[Stored records]

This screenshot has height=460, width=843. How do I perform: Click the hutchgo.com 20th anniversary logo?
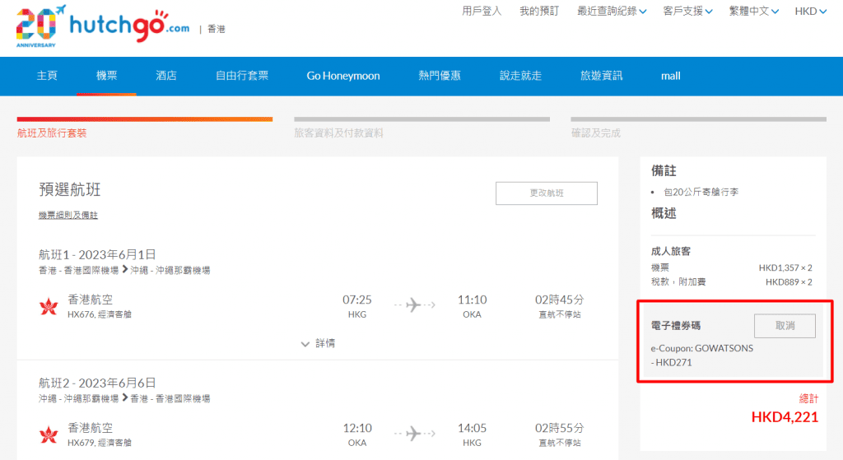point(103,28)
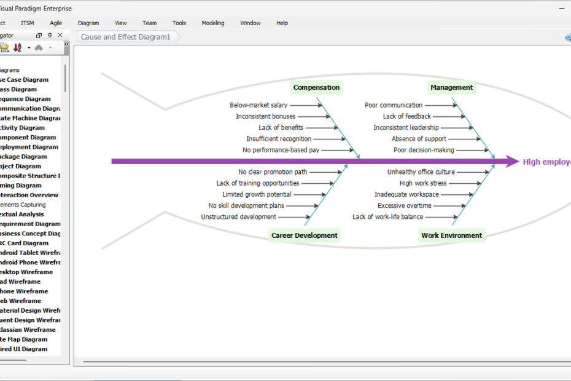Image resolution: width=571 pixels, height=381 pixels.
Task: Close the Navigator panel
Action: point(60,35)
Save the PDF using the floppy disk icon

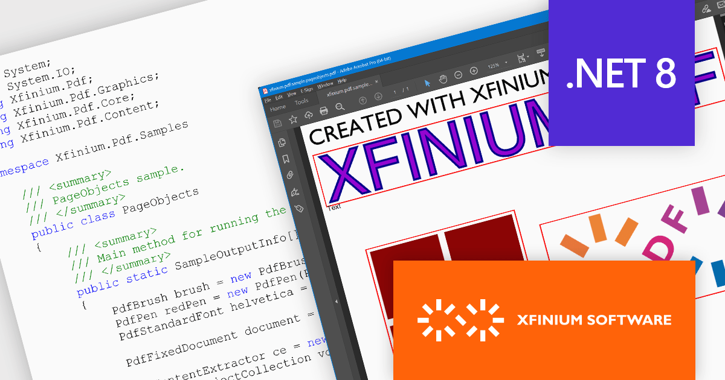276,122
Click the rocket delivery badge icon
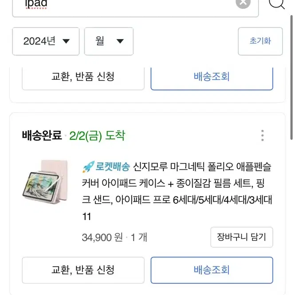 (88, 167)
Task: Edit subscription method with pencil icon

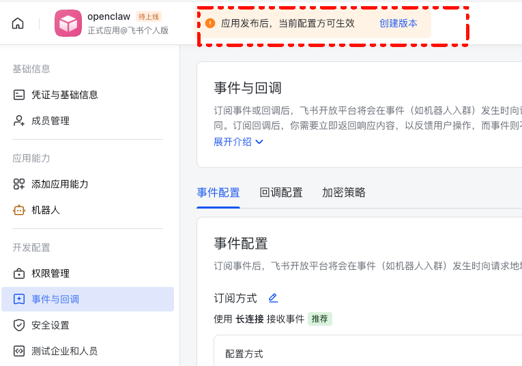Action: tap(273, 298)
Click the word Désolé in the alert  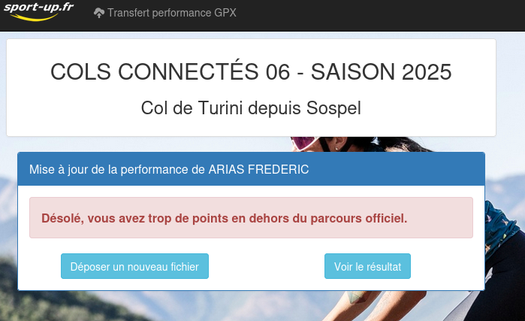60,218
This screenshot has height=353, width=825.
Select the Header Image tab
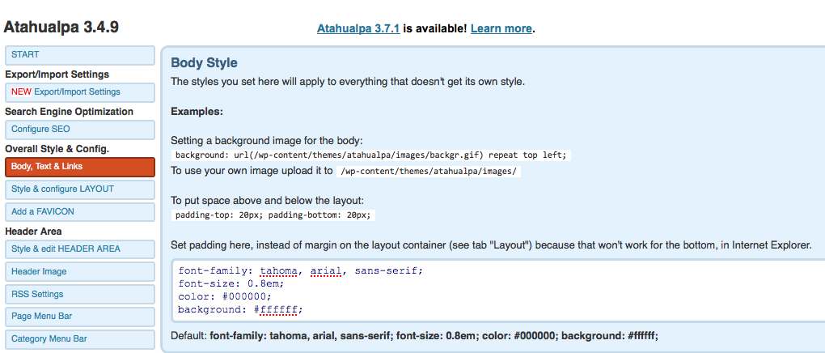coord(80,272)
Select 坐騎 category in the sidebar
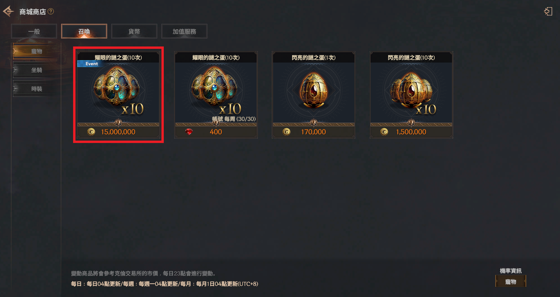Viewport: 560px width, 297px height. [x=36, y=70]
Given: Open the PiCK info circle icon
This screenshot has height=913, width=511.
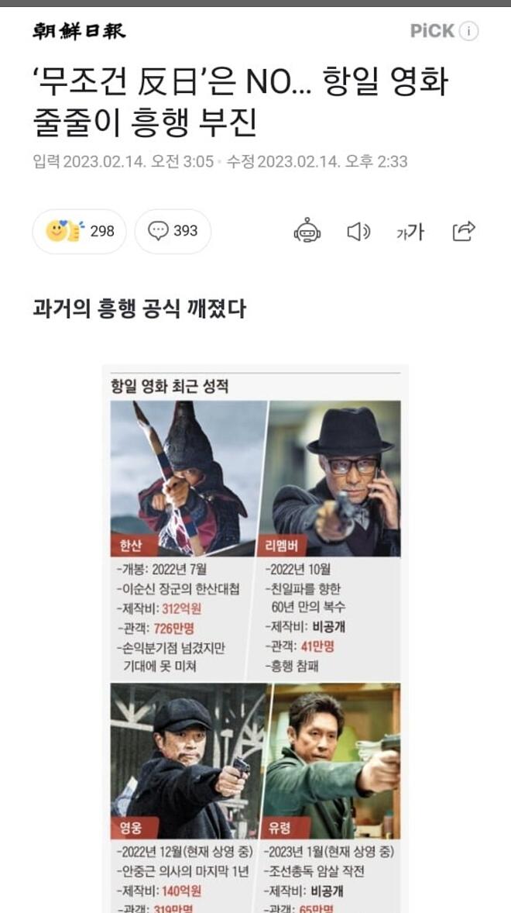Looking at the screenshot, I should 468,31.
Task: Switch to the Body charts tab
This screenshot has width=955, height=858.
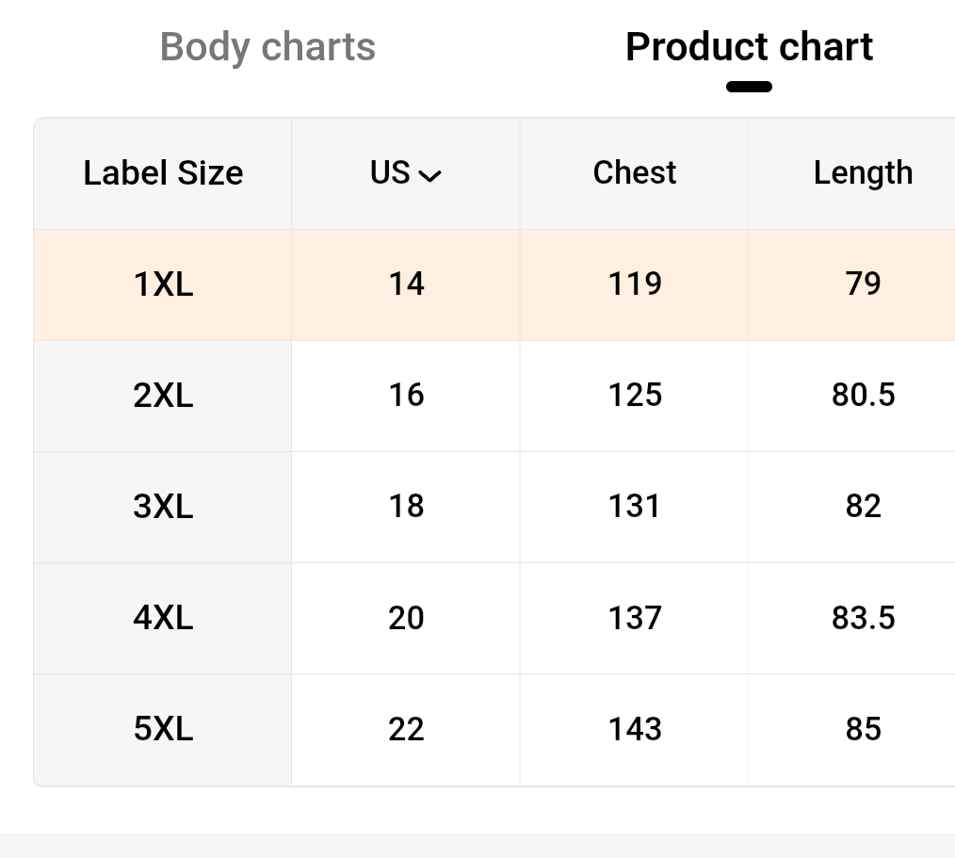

Task statement
Starting at the line that contains "This screenshot has height=353, width=825." and ending with the last line of the data, transcribe every line exactly; skip the pictures.

Answer box
This screenshot has height=353, width=825.
Select the Header Image tab
coord(80,272)
Select 坐騎 category in the sidebar
Viewport: 560px width, 297px height. [x=36, y=70]
Given: Open the PiCK info circle icon
This screenshot has height=913, width=511.
Looking at the screenshot, I should 468,31.
Task: Switch to the Body charts tab
This screenshot has width=955, height=858.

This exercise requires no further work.